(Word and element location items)

++++

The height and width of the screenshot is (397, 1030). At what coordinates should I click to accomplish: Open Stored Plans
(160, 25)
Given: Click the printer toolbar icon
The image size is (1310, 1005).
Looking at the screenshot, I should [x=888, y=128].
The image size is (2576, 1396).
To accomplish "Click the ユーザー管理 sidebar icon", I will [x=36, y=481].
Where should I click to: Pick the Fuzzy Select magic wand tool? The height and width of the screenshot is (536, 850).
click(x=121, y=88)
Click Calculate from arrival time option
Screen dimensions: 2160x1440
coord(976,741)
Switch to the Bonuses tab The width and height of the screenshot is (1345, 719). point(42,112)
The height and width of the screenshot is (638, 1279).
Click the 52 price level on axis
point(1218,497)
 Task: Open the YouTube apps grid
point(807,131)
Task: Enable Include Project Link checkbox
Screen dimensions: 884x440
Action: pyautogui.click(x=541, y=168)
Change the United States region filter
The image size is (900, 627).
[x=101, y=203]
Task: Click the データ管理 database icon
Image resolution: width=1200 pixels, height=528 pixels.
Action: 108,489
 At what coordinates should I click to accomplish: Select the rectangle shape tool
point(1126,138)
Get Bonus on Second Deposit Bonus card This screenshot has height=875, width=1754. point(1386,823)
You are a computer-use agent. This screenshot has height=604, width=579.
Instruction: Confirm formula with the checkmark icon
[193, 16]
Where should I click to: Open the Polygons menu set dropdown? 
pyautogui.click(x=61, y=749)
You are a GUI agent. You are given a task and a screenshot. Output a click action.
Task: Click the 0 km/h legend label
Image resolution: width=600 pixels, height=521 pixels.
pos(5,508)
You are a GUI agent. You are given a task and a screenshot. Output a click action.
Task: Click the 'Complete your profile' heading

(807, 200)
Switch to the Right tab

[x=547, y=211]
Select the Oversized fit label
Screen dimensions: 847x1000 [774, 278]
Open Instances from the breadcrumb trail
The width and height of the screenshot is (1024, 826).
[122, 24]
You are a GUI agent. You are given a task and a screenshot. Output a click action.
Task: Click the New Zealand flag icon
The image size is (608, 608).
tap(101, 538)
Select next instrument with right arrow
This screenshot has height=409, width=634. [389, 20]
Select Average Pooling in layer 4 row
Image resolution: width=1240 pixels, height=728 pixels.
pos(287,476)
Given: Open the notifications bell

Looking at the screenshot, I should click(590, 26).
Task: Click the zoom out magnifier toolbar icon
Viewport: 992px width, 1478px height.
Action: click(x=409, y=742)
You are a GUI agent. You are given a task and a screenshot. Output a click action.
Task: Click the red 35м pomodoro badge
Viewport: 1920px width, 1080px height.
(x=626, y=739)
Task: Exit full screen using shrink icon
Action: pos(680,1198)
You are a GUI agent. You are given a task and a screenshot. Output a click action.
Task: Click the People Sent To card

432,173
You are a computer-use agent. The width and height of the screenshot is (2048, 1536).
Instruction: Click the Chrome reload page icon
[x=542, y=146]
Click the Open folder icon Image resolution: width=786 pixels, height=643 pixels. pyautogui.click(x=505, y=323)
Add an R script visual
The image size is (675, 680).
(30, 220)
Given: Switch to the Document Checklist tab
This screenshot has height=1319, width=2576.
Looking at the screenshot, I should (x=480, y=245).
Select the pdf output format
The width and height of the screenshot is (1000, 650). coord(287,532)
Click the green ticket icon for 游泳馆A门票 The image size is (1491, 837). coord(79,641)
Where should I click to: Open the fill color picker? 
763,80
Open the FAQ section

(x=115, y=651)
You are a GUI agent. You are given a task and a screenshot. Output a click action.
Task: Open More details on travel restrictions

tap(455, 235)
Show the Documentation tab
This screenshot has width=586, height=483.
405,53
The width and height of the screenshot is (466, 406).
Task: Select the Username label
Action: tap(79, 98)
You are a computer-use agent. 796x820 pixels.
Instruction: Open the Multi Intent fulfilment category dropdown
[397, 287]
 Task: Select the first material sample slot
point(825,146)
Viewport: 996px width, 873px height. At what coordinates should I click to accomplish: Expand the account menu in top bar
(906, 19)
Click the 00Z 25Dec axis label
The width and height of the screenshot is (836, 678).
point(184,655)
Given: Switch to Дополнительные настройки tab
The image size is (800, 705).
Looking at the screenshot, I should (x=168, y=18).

++++

### Aim
Rewrite all the items above, swapping "GUI agent" for "interface agent" and leaving everything else unchanged.

### Output below
The height and width of the screenshot is (397, 1030). At what coordinates should I click to accomplish: Open Stored Plans
(160, 25)
Given: Click the printer toolbar icon
The image size is (1310, 1005).
Looking at the screenshot, I should [x=888, y=128].
The image size is (2576, 1396).
To accomplish "Click the ユーザー管理 sidebar icon", I will [x=36, y=481].
Where should I click to: Pick the Fuzzy Select magic wand tool? The height and width of the screenshot is (536, 850).
click(x=121, y=88)
Click Calculate from arrival time option
Screen dimensions: 2160x1440
coord(976,741)
Switch to the Bonuses tab The width and height of the screenshot is (1345, 719). point(42,112)
The height and width of the screenshot is (638, 1279).
Click the 52 price level on axis
point(1218,497)
 Task: Open the YouTube apps grid
point(807,131)
Task: Enable Include Project Link checkbox
Screen dimensions: 884x440
Action: pyautogui.click(x=541, y=168)
Change the United States region filter
The image size is (900, 627).
[x=101, y=203]
Task: Click the データ管理 database icon
Image resolution: width=1200 pixels, height=528 pixels.
Action: 108,489
 At what coordinates should I click to accomplish: Select the rectangle shape tool
point(1126,138)
Get Bonus on Second Deposit Bonus card This screenshot has height=875, width=1754. point(1386,823)
You are a computer-use agent. This screenshot has height=604, width=579.
Instruction: Confirm formula with the checkmark icon
[193, 16]
Where should I click to: Open the Polygons menu set dropdown? 
pyautogui.click(x=61, y=749)
You are a interface agent. You are given a task and a screenshot. Output a click action.
Task: Click the 0 km/h legend label
Image resolution: width=600 pixels, height=521 pixels.
pos(5,508)
You are a interface agent. You are given a task and a screenshot. Output a click action.
Task: Click the 'Complete your profile' heading

(807, 200)
Switch to the Right tab

[x=547, y=211]
Select the Oversized fit label
Screen dimensions: 847x1000 [774, 278]
Open Instances from the breadcrumb trail
The width and height of the screenshot is (1024, 826).
[122, 24]
You are a interface agent. You are given a task and a screenshot. Output a click action.
Task: Click the New Zealand flag icon
The image size is (608, 608).
tap(101, 538)
Select next instrument with right arrow
This screenshot has height=409, width=634. [389, 20]
Select Average Pooling in layer 4 row
Image resolution: width=1240 pixels, height=728 pixels.
pos(287,476)
Given: Open the notifications bell

Looking at the screenshot, I should click(590, 26).
Task: Click the zoom out magnifier toolbar icon
Viewport: 992px width, 1478px height.
Action: click(x=409, y=742)
You are a interface agent. You are given a task and a screenshot. Output a click action.
Task: Click the red 35м pomodoro badge
Viewport: 1920px width, 1080px height.
(x=626, y=739)
Task: Exit full screen using shrink icon
Action: pos(680,1198)
You are a interface agent. You are given a task and a screenshot. Output a click action.
Task: Click the People Sent To card

432,173
You are a computer-use agent. The width and height of the screenshot is (2048, 1536).
Instruction: Click the Chrome reload page icon
[x=542, y=146]
Click the Open folder icon Image resolution: width=786 pixels, height=643 pixels. pyautogui.click(x=505, y=323)
Add an R script visual
The image size is (675, 680).
(30, 220)
Given: Switch to the Document Checklist tab
This screenshot has height=1319, width=2576.
Looking at the screenshot, I should (x=480, y=245).
Select the pdf output format
The width and height of the screenshot is (1000, 650). coord(287,532)
Click the green ticket icon for 游泳馆A门票 The image size is (1491, 837). coord(79,641)
Where should I click to: Open the fill color picker? 
763,80
Open the FAQ section

(x=115, y=651)
You are a interface agent. You are given a task and a screenshot. Output a click action.
Task: Open More details on travel restrictions

tap(455, 235)
Show the Documentation tab
This screenshot has width=586, height=483.
405,53
The width and height of the screenshot is (466, 406).
Task: Select the Username label
Action: tap(79, 98)
You are a computer-use agent. 796x820 pixels.
Instruction: Open the Multi Intent fulfilment category dropdown
[397, 287]
 Task: Select the first material sample slot
point(825,146)
Viewport: 996px width, 873px height. At what coordinates should I click to accomplish: Expand the account menu in top bar
(906, 19)
Click the 00Z 25Dec axis label
The width and height of the screenshot is (836, 678).
point(184,655)
Given: Switch to Дополнительные настройки tab
The image size is (800, 705).
Looking at the screenshot, I should (x=168, y=18).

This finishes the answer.